Our Executive Leadership Forum held at the GuideWell Innovation Center on Monday, May 8th was attended by 21 healthcare executives and solution provider thought leaders. The three-hour event – titled Operationalizing Before Analyzing: Healthcare’s Modern Journey Powered by Data – focused on some of the underlying challenges and issues regarding how healthcare data and analytics technologies impact consumers, providers and health plans.
The forum included lively discussion on real world use cases for healthcare data and analytics, a demonstration of live 3D interaction possibilities and a tour of the GuideWell Innovation Center. The forum was capped off by a happy hour for participants to network with each other and forum sponsors: MarkLogic and Intel.
In this post, highlights of the discussion between forum participants and key takeaways will be presented. In future posts, an overview of the 3D interaction demo and tour of the GuideWell Innovation Center will be shared.
HCEG Board Chair Ferris Taylor shared some information on the tour of the GuideWell Innovation Center and Live 3D Collaboration in this post on LinkedIn.
Demand for Real-time Data and Transactions
A lot discussion during the forum centered around current complexities and how demand for real-time data and transactions—across clinical, administrative and financial operations–is increasing exponentially every day and putting significant demands on service model / operations and legacy infrastructure, which are mostly batch / file transfer oriented. Several issues were identified as current concerns:
- Many underlying data challenges
- Lack of agility in quickly responding to opportunities
- Inadequate data governance/provenance with ETL approaches in the legacy data pipeline
All audience members agreed they wanted faster time to market and better ability to respond to clients / market / regulations and be more agile when it comes to data. There was broad agreement that “data integration” is a journey that should follow a new data integration pathway instead of the legacy Extract-Transform-Load (ETL) approach:
Real World Use Cases
Over the course of the discussion there were a number of data capture and analytics use cases shared between forum participants. One use case described enrollment data submitted to the IRS on the 1095-B Health Coverage forms sent to individuals noting their qualified health coverage during each month in the year.

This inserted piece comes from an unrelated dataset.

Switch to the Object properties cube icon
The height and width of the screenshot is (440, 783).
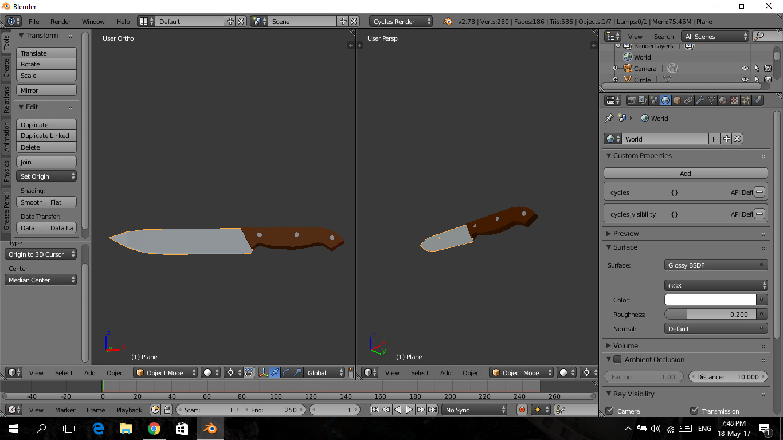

One participant described how the IRS had reported back to the health plan that 40% of the records submitted by the health plan to the IRS had errors in name, social security number and/or dependent status; basic required enrollment data elements that the plan was not able to validate or authenticate during the initial enrollment process and remained that way throughout the entire year. Garbage-In-Garbage-Out.
This “1095-B use case” elicited feedback from one forum participant having recent experience at the Census Bureau with the participant describing how government agencies often don’t have complete, accurate data. Just because CMS might have data of one quality level, they don’t always share that data with related agencies so the IRS or the SSA or state Medicaid administrators likely have different data.
Leverage All Data Types & 3rd Parties
Forum participants shared unique perspectives and a Q&A ensued on the example of how the Census Bureau uses associated data to significantly improve the timelines, accuracy and overall value of census data by editing it against 3rd party sources. This Census Bureau use case and another use case described by forum participants of a BCBS plan emphasized that 3rd party data sources and unstructured data are very important to service improvement, member/patient experience, innovation and growth-oriented project investments.
Primary Investment Areas: Data Improvement & Integration Projects
Forum members identified the following investment areas for data improvement and integration projects that healthcare executives may implement over the next 12-18 months to modernize healthcare data and applications:
Thought Leader Presentations
This Executive Leadership Forum was co-sponsored by MarkLogic and Intel. The information shared by these two sponsors are made available here:
“Healthcare ‘Next Gen’ Data Projects” – Bill Gaynor, U.S. Healthcare Director – MarkLogic, Inc.
“Intel Healthcare Security Readiness Program Overview” – Joan Hankin – Global Director of Marketing & Business Development – Healthcare & Life Sciences at Intel Corporation
In addition to information shared by MarkLogic and Intel, Constance Sjoquist, former Research Director at Gartner, also participated:
“Disrupting the Status Quo in Healthcare” – By Constance Sjoquist, Chief Content Officer – HLTH, LLC.
Three Basic Tenets Unanimously Agreed
At the end of the forum, participants unanimously agree on three basic tenets:
- Complete and accurate data – especially basic demographic and social determinants – MUST begin with the first member/consumer/patient-provider interactions at the point of service
- Data needs to be authenticated, validated, verified and ENRICHED against other sources – then normalized across other supportive partners and their ‘systems of record’
- Today’s technology can support the capture, validation and use of healthcare data on a relatively inexpensive basis.